Stathis Papadionysiou

Personal information
- Born: September 15, 1992 (age 34) Marousi, Athens, Greece
- Listed height: 6 ft 5.75 in (1.97 m)
- Listed weight: 210 lb (95 kg)

Career information
- NBA draft: 2014: undrafted
- Playing career: 2013–present
- Position: Shooting guard / small forward

Career history
- 2013–2015: AEK Athens
- 2015–2016: Pagrati
- 2016–2017: Aiolos Astakou
- 2017–2018: Iraklis
- 2018–2020: Charilaos Trikoupis
- 2020–2021: Olympiacos B
- 2021–2022: Charilaos Trikoupis
- 2022–2024: Panionios

Career highlights
- 2× Greek 2nd Division champion (2014, 2020);

= Stathis Papadionysiou =

Greek basketball player (born 1992)

Efstathios Papadionysiou, commonly known as Stathis Papadionysiou (Ευστάθιος "Στάθης" Παπαδιονυσίου; born September 15, 1992) is a Greek professional basketball player. At a height of 1.97 m (6'5 ") tall, he plays at the shooting guard and small forward positions.

==Professional career==
Papadionysiou began his pro career in the 2013–14 season, with AEK Athens of the Greek 2nd Division. He then played with AEK Athens in Greece's First Division, in the following 2014–15 season. After that, Papadionysiou played with the Greek clubs Pagrati Athens (2015–16), Aiolos Astakou (2016–17), Iraklis Thessaloniki (2017–18), and Charilaos Trikoupis (2018–2020). While he was a member of Charilaos Trikoupis, he won the Greek 2nd Division championship, in the 2019–20 season.

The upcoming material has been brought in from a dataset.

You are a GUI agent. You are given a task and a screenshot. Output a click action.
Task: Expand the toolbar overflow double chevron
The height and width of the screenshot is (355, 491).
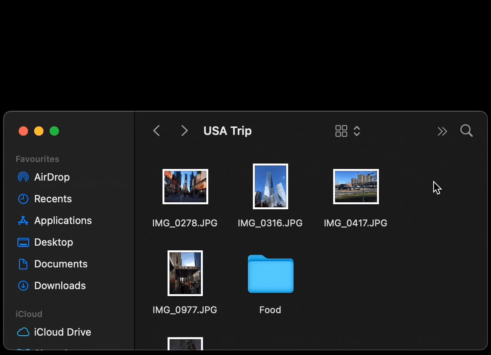pos(442,131)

Papadionysiou joined the Olympiacos B Development Team, for the 2020–21 season. On August 8, 2021, Papadionysiou returned to Charilaos Trikoupis.

==National team career==
Papadionysiou was a member of the junior national teams of Greece. With Greece's junior national teams, he played at the 2010 FIBA Europe Under-18 Championship, and at the 2012 FIBA Europe Under-20 Championship.